Objective →
Please format the listing below as a JSON list of strings, one string for each line, with blank lines left out.

(Lines of data)
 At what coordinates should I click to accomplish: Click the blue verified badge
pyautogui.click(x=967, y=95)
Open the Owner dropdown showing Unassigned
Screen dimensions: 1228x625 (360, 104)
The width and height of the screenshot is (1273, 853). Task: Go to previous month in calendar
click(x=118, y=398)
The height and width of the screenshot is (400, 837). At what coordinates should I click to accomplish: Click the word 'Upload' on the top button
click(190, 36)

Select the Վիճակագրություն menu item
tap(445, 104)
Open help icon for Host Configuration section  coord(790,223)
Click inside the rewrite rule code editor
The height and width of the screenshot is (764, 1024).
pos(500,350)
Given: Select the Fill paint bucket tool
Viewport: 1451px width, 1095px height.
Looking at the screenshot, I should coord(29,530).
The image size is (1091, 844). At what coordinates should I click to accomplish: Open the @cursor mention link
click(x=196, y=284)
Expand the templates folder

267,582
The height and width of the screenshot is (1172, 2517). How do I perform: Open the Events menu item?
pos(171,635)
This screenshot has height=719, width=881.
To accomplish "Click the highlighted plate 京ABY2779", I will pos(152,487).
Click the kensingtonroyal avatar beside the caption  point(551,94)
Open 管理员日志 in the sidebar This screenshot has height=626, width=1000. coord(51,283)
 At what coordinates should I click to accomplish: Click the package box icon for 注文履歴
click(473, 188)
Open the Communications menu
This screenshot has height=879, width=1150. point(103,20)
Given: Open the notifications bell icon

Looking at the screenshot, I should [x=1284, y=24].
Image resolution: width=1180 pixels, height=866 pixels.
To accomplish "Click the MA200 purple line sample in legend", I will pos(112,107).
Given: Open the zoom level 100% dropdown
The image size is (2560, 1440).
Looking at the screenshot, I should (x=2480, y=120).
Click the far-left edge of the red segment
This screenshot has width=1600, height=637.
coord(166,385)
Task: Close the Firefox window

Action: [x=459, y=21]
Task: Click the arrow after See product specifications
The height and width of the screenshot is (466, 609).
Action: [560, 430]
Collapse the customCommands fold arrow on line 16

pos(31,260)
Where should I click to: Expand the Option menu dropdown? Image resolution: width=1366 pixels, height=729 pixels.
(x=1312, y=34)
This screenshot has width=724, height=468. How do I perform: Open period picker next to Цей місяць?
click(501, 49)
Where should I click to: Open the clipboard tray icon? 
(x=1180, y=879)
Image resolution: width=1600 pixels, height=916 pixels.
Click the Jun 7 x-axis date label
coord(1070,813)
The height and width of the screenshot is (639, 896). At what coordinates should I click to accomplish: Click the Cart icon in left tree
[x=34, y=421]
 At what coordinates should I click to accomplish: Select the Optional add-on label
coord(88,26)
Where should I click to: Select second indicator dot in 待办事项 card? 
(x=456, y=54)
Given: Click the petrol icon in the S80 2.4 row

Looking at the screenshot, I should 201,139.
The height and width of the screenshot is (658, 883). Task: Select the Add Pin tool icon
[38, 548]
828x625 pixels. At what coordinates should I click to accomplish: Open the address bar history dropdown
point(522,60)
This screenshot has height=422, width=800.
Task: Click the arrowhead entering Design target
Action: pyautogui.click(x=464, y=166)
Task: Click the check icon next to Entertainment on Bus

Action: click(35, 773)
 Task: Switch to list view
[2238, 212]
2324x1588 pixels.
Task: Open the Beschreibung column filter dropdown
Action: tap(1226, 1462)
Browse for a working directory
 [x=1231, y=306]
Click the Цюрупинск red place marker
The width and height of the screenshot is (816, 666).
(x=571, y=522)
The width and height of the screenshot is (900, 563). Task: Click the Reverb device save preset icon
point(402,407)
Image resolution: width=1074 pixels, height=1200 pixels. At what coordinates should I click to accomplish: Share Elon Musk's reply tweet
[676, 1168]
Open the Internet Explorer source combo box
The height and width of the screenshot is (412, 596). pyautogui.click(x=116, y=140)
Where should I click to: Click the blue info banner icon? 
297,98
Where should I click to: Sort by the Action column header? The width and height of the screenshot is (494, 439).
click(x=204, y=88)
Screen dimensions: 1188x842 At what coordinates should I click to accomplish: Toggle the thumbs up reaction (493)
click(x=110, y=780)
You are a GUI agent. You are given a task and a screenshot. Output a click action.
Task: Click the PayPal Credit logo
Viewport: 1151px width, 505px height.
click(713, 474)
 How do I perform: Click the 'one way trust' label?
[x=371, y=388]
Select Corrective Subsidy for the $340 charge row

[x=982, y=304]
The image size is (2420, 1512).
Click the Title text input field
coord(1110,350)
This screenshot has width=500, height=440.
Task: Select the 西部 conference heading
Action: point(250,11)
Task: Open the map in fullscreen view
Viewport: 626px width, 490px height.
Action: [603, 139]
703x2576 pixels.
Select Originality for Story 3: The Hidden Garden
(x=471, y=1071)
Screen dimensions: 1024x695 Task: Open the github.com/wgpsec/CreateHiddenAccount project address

Output for this exercise →
[
  " At what coordinates should I click to accomplish: Click the blue verified badge",
  "pyautogui.click(x=967, y=95)",
  "Open the Owner dropdown showing Unassigned",
  "Screen dimensions: 1228x625 (360, 104)",
  "The width and height of the screenshot is (1273, 853). Task: Go to previous month in calendar",
  "click(x=118, y=398)",
  "The height and width of the screenshot is (400, 837). At what coordinates should I click to accomplish: Click the word 'Upload' on the top button",
  "click(190, 36)",
  "Select the Վիճակագրություն menu item",
  "tap(445, 104)",
  "Open help icon for Host Configuration section  coord(790,223)",
  "Click inside the rewrite rule code editor",
  "The height and width of the screenshot is (764, 1024).",
  "pos(500,350)",
  "Given: Select the Fill paint bucket tool",
  "Viewport: 1451px width, 1095px height.",
  "Looking at the screenshot, I should coord(29,530).",
  "The image size is (1091, 844). At what coordinates should I click to accomplish: Open the @cursor mention link",
  "click(x=196, y=284)",
  "Expand the templates folder",
  "267,582",
  "The height and width of the screenshot is (1172, 2517). How do I perform: Open the Events menu item?",
  "pos(171,635)",
  "This screenshot has height=719, width=881.",
  "To accomplish \"Click the highlighted plate 京ABY2779\", I will pos(152,487).",
  "Click the kensingtonroyal avatar beside the caption  point(551,94)",
  "Open 管理员日志 in the sidebar This screenshot has height=626, width=1000. coord(51,283)",
  " At what coordinates should I click to accomplish: Click the package box icon for 注文履歴",
  "click(473, 188)",
  "Open the Communications menu",
  "This screenshot has height=879, width=1150. point(103,20)",
  "Given: Open the notifications bell icon",
  "Looking at the screenshot, I should [x=1284, y=24].",
  "Image resolution: width=1180 pixels, height=866 pixels.",
  "To accomplish \"Click the MA200 purple line sample in legend\", I will pos(112,107).",
  "Given: Open the zoom level 100% dropdown",
  "The image size is (2560, 1440).",
  "Looking at the screenshot, I should (x=2480, y=120).",
  "Click the far-left edge of the red segment",
  "This screenshot has width=1600, height=637.",
  "coord(166,385)",
  "Task: Close the Firefox window",
  "Action: [x=459, y=21]",
  "Task: Click the arrow after See product specifications",
  "The height and width of the screenshot is (466, 609).",
  "Action: [560, 430]",
  "Collapse the customCommands fold arrow on line 16",
  "pos(31,260)",
  "Where should I click to: Expand the Option menu dropdown? Image resolution: width=1366 pixels, height=729 pixels.",
  "(x=1312, y=34)",
  "This screenshot has width=724, height=468. How do I perform: Open period picker next to Цей місяць?",
  "click(501, 49)",
  "Where should I click to: Open the clipboard tray icon? ",
  "(x=1180, y=879)",
  "Image resolution: width=1600 pixels, height=916 pixels.",
  "Click the Jun 7 x-axis date label",
  "coord(1070,813)",
  "The height and width of the screenshot is (639, 896). At what coordinates should I click to accomplish: Click the Cart icon in left tree",
  "[x=34, y=421]",
  " At what coordinates should I click to accomplish: Select the Optional add-on label",
  "coord(88,26)",
  "Where should I click to: Select second indicator dot in 待办事项 card? ",
  "(x=456, y=54)",
  "Given: Click the petrol icon in the S80 2.4 row",
  "Looking at the screenshot, I should 201,139.",
  "The height and width of the screenshot is (658, 883). Task: Select the Add Pin tool icon",
  "[38, 548]",
  "828x625 pixels. At what coordinates should I click to accomplish: Open the address bar history dropdown",
  "point(522,60)",
  "This screenshot has height=422, width=800.",
  "Task: Click the arrowhead entering Design target",
  "Action: pyautogui.click(x=464, y=166)",
  "Task: Click the check icon next to Entertainment on Bus",
  "Action: click(35, 773)",
  " Task: Switch to list view",
  "[2238, 212]",
  "2324x1588 pixels.",
  "Task: Open the Beschreibung column filter dropdown",
  "Action: tap(1226, 1462)",
  "Browse for a working directory",
  " [x=1231, y=306]",
  "Click the Цюрупинск red place marker",
  "The width and height of the screenshot is (816, 666).",
  "(x=571, y=522)",
  "The width and height of the screenshot is (900, 563). Task: Click the Reverb device save preset icon",
  "point(402,407)",
  "Image resolution: width=1074 pixels, height=1200 pixels. At what coordinates should I click to accomplish: Share Elon Musk's reply tweet",
  "[676, 1168]",
  "Open the Internet Explorer source combo box",
  "The height and width of the screenshot is (412, 596). pyautogui.click(x=116, y=140)",
  "Where should I click to: Click the blue info banner icon? ",
  "297,98",
  "Where should I click to: Sort by the Action column header? The width and height of the screenshot is (494, 439).",
  "click(x=204, y=88)",
  "Screen dimensions: 1188x842 At what coordinates should I click to accomplish: Toggle the thumbs up reaction (493)",
  "click(x=110, y=780)",
  "You are a GUI agent. You are given a task and a screenshot. Output a click action.",
  "Task: Click the PayPal Credit logo",
  "Viewport: 1151px width, 505px height.",
  "click(713, 474)",
  " How do I perform: Click the 'one way trust' label?",
  "[x=371, y=388]",
  "Select Corrective Subsidy for the $340 charge row",
  "[x=982, y=304]",
  "The image size is (2420, 1512).",
  "Click the Title text input field",
  "coord(1110,350)",
  "This screenshot has width=500, height=440.",
  "Task: Select the 西部 conference heading",
  "Action: point(250,11)",
  "Task: Open the map in fullscreen view",
  "Viewport: 626px width, 490px height.",
  "Action: [603, 139]",
  "703x2576 pixels.",
  "Select Originality for Story 3: The Hidden Garden",
  "(x=471, y=1071)",
  "Screen dimensions: 1024x695 Task: Open the github.com/wgpsec/CreateHiddenAccount project address"
]